Tips on how to beat workplace stress

Tips on how to beat workplace stress

Sophie Peers 30.10.2017

Stress. It’s as much a part of our modern day office as paperclips, coffee runs and conference calls. Everyone who has ever held a job has, at some point, felt the pressure of work-related stress.

 Any job can have stressful elements, even if you love what you do. In the short-term, you may experience pressure to meet a deadline or to fulfil a challenging requirement. But when work related stress becomes chronic, it can be overwhelming - and harmful to both your physical and emotional health. 

So, how do we start to tackle a problem that has so much sway over our well-being and overall health?

Good stress management in the workplace is critical. I recently read an article on how successful people handle toxic people by Dr. Travis Bradberry, co-author of Emotional Intelligence 2.0 and president at TalentSmart.  TalentSmart has conducted research with more than a million people, and they’ve found that 90% of top performers are skilled at managing their emotions in times of stress in order to remain calm and in control. One of their greatest gifts is the ability to neutralise toxic people. Top performers have well-honed coping strategies that they employ to keep toxic people at bay-.

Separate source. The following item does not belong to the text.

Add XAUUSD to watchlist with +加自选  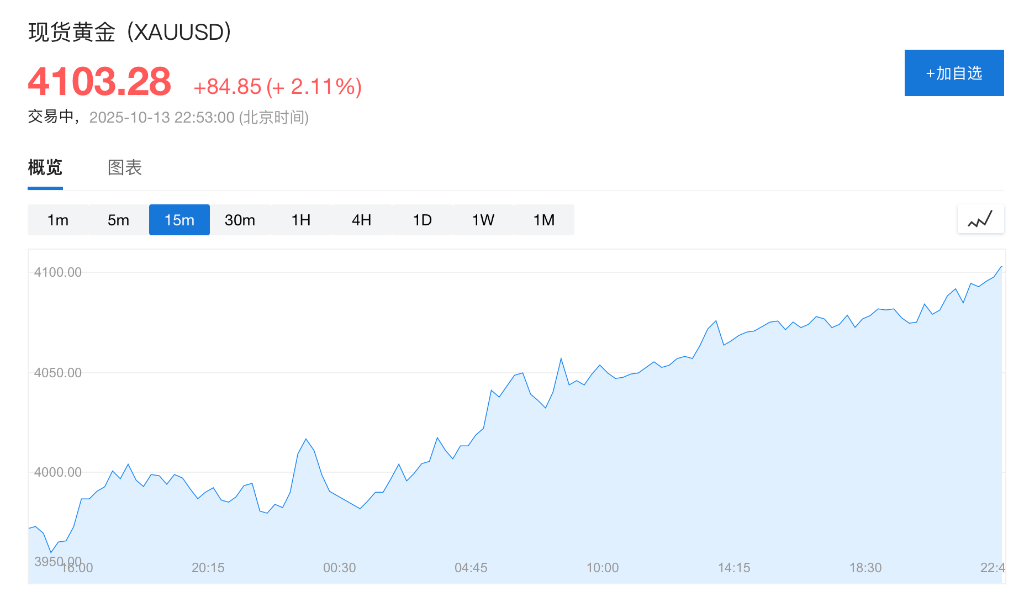953,73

Think about your professional life, your work place, your colleagues and peers and how it all affects your personal life. Now think again, how do you deal with it? To deal with stress and challenging situations effectively you need a formula that will enable you to succeed. 

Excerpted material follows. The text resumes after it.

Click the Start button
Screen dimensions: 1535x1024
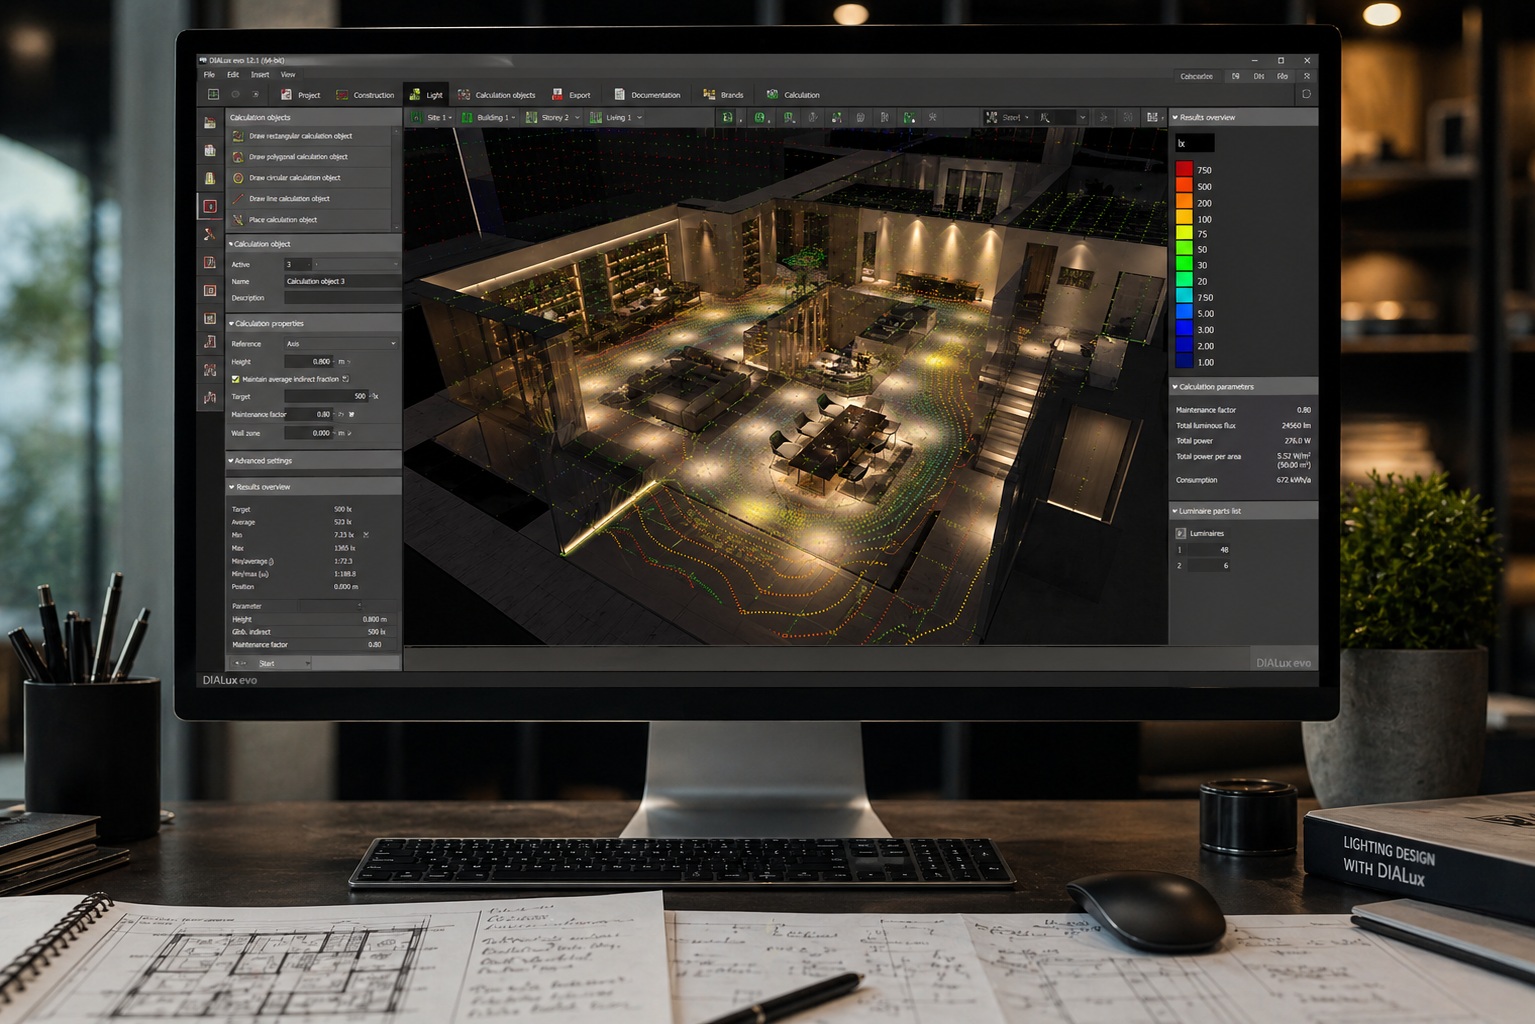(x=271, y=663)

Here are some helpful tips: 

  • Eat well and sleep well
     
  • Move. The best way to burn off the stress hormones is to move and sweat. Run, dance, jump, power-walk, do some yoga or pilates
     
  • Set clear boundaries for your day
     
  • Be your own best critic
     
  • Disconnect over the weekend
     
  • Spend 80% of your time focusing on a solution
     
  • Make sure you take time to do what you love to do
     
  • Stay on track by asking yourself questions every day, like:
    • What is the most important thing I can do right now?
    • Is doing this bringing me closer to my goal?
       
  • Identify self-imposed stress. If you’re too caught up in others’ perceptions of you, which you can’t control, you become stressed out. Ironically, once you shift your focus from others’ perception of your work to the work itself, you’re more likely to impress them.
     
  • And the most important... breathe! Release the stress, calm your mind and body down and reconnect with the present moment again by fully focusing on your breathing. Breathe with your belly for just 1-2 minutes and focus only on the air you are breathing in and out.